Diminuição de latrocínios
Porto Alegre registra queda ainda maior nos latrocínios, chegando a 58,3%. Esses números são avaliados como positivos, pelo secretário de Segurança do Estado Cezar Schirmer. “Não foi apenas uma manutenção da curva descendente. Quase dobramos o percentual de queda em relação ao primeiro trimestre, onde já era observada redução. Um dado significativo, que demonstra a efetividade da estratégia que colocamos em prática”, ressalta.
O secretário cita o trabalho qualificado de investigação da Polícia Civil e o reforço no policiamento ostensivo como as principais causas da queda nos indicadores. Para Schirmer, latrocínios em queda influenciam diretamente na sensação de segurança. “É um crime que abala o cotidiano de uma comunidade. Os cidadãos, cientes que o cenário está mudando para melhor, possuem mais tranquilidade para seguir com a sua rotina”, avalia.


Ocorrências de abigeato reduzem 23,5%
Os casos de abigeato, uma das principais preocupações do setor produtivo gaúcho, reduziram em 23,5% no primeiro semestre de 2017. Foram 5.171 ocorrências no mesmo período do ano passado e 3.958 neste ano.

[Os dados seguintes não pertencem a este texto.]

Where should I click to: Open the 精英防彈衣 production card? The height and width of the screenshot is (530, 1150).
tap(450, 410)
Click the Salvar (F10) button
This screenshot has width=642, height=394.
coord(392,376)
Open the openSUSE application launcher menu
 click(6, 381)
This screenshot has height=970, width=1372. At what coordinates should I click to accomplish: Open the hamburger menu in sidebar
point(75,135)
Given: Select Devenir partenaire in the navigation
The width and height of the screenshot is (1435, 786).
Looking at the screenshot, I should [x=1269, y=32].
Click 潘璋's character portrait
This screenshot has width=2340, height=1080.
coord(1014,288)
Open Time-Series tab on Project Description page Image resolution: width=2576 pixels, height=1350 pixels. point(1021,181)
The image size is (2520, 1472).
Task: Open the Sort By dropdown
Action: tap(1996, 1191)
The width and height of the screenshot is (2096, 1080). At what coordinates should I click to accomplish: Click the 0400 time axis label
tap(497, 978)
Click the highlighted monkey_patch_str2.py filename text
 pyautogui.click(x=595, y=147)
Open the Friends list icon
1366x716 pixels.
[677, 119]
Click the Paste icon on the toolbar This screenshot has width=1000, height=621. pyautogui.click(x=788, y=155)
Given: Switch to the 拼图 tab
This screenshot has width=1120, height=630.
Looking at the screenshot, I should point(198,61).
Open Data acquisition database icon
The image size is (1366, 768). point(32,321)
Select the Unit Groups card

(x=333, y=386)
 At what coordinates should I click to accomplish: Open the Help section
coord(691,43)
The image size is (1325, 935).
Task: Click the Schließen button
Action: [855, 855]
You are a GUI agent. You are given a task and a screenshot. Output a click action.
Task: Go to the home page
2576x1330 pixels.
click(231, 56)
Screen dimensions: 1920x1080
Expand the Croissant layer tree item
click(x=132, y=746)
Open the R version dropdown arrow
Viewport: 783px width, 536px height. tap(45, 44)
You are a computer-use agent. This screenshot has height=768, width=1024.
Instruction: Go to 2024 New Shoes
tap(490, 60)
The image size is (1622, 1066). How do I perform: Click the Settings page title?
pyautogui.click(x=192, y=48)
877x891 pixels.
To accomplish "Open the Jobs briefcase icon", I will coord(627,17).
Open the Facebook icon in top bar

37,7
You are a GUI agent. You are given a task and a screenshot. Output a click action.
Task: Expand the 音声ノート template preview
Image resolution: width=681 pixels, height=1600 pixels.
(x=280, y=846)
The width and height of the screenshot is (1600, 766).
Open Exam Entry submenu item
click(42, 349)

Roubos a banco diminuem na capital e no interior

Furtos e roubos a estabelecimento bancários também registraram queda em relação ao primeiro semestre de 2016. Os furtos, que incluem os arrombamentos a caixas eletrônicos, reduziram 43,2% em todo Estado e 55% em Porto Alegre. Os roubos diminuíram 2,6% em âmbito estadual e 33,3% na capital.


Homicídio doloso

Mesmo com a redução em quase todos os indicadores criminais, o crime de homicídio doloso registra alta de 7,9% no primeiro semestre, em relação ao mesmo período de 2016. O trabalho desenvolvido na capital, no entanto, se mostrou eficaz. Os índices em Porto Alegre apontam redução de 10,2%. “Muito disso se deve ao planejamento que elaboramos. Com o reforço dos novos servidores, queremos que os números do próximo trimestre sejam ainda melhores”, diz Schirmer.
O impacto da Operação Pulso Firme, que transferiu 27 criminosos de alta periculosidade para presídios federais, na última sexta-feira (28), deverá ser notado nos próximos meses. “O fim da comunicação dos líderes criminosos com suas facções deverá influenciar diretamente na redução dos homicídios. Cerca de 85% dos assassinatos no Rio Grande do Sul estão ligados, direta ou indiretamente, ao tráfico e ao consumo de drogas. Nesse contexto, a desarticulação da cadeia de comando é vital”, observa.